Em agosto de 2019, a Westwing – loja de decoração e design que trabalha com campanhas temáticas em seu e-commerce – lançou uma campanha intitulada “Marcelo Rosenbaum & Sérgio Matos” em parceria com a Rima Casa, cujos produtos foram ofertados pela marca (Figura 18). Assim como o catálogo da Rima Casa, no site da campanha, houve a valorização dos designers, com fotos e textos sobre eles. O próprio nome da campanha já revela a apropriação das imagens dos profissionais para a comercialização. Em nenhum momento, os artesãos são citados como os

detentores do saber-fazer e produtores das peças, ao contrário, há o completo apagamento de suas imagens.

Figura 18. Fruteira comercializada na loja virtual Westwing

Fonte: Westwing. Disponível em: <https://www.westwing.com.br/fruteira-petalas-piacava-d-marrom- 63cm-3098333.html?c=os-nomes-da-vez>. Acesso em: 13 ago. 2019.
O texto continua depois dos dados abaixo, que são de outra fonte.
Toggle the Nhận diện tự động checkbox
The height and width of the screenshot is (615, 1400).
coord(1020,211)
Outro fator importante que aumenta a circulação e a comercialização do artesanato é o uso das redes sociais. Sérgio Matos publica com frequência em seu Instagram e Facebook as fotos das coleções que desenvolveu para a comunidade. Segundo o designer, muitos lojistas entram em contato via redes sociais querendo comprar. Ele encaminha o telefone dos artesãos para fazer o pedido, uma vez que ele próprio não as comercializa.

A gente tem uma jornalista que escreve os textos, a respeito desses projetos, e as fotos [...] sou eu que faço e, bom, isso ajuda bastante na divulgação das peças. Até mesmo antes de a gente lançar as peças, as meninas já tinham pedido de produtos; já aconteceu algumas vezes isso. De eu estar dentro da consultoria, fazer uma foto, colocar um texto, e antes de lançar o produto elas já tinham gente interessada em comprar (SÉRGIO MATOS em entrevista ao autor, 2019).
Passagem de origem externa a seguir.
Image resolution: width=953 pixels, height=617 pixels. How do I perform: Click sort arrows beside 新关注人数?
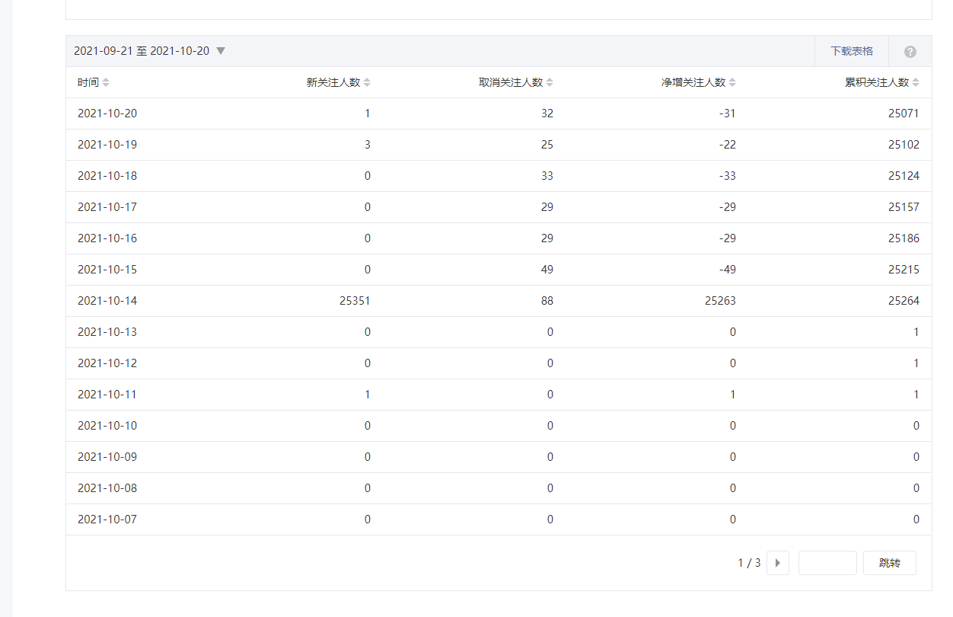pyautogui.click(x=367, y=82)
Um dos problemas enfrentado pela comunidade é a logística no Amazonas, uma vez que as distâncias são enormes e falta infraestrutura para promover uma melhor

distribuição dos produtos. “Uma coisa que facilita pra eles são Correios, eles despacham as mercadorias deles pelos Correios. Se é um volume maior manda pra Manaus e de lá despacha para uma transportadora” (SÉRGIO MATOS em entrevista ao autor, 2019).

De acordo com Matos, depois do projeto muitas coisas mudaram na vida dos artesãos, “a maioria hoje tem uma vida mais digna. Não precisa trocar artesanato por comida, não precisa trocar artesanato por roupa”. Com o dinheiro adquirido da venda, alguns compraram moto e televisão, por exemplo. Além da questão financeira, houve uma mudança de mentalidade. “Eles são totalmente empreendedores, conseguem enxergar mercado, conseguem entender o que o mercado quer, qualidade que esse mercado exige, tudo isso eles entendem já” (SÉRGIO MATOS em entrevista ao autor, 2019).